■ WORK TO DO ■
Report every line in the records below that contains the string "screenshot", copying each such line in full. Letter case counts.

■ EXCERPTED DATA ■

----------------------------------------

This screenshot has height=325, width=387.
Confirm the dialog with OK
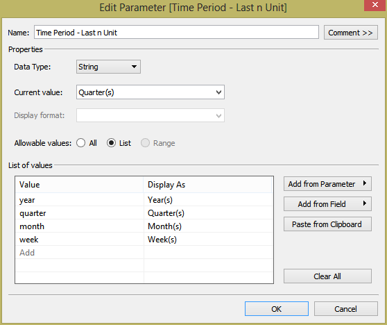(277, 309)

----------------------------------------

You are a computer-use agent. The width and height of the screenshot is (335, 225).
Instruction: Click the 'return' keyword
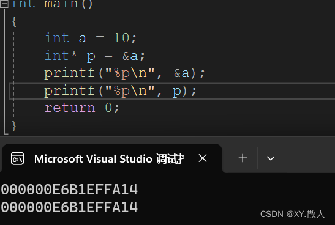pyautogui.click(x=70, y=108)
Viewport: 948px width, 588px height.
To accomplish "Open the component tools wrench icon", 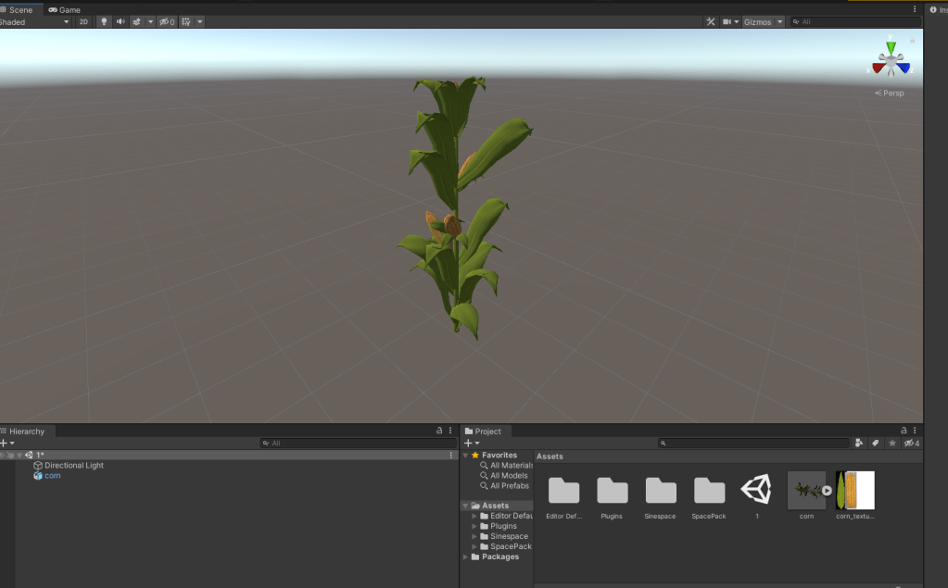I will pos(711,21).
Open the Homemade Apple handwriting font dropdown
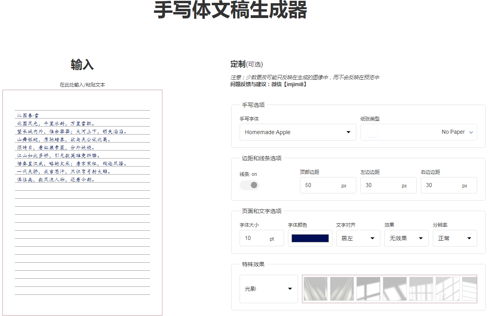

----------------------------------------

■ CORRECT RESULT ■
This screenshot has height=325, width=387.
You are a computer-use agent. The width and height of the screenshot is (335, 225).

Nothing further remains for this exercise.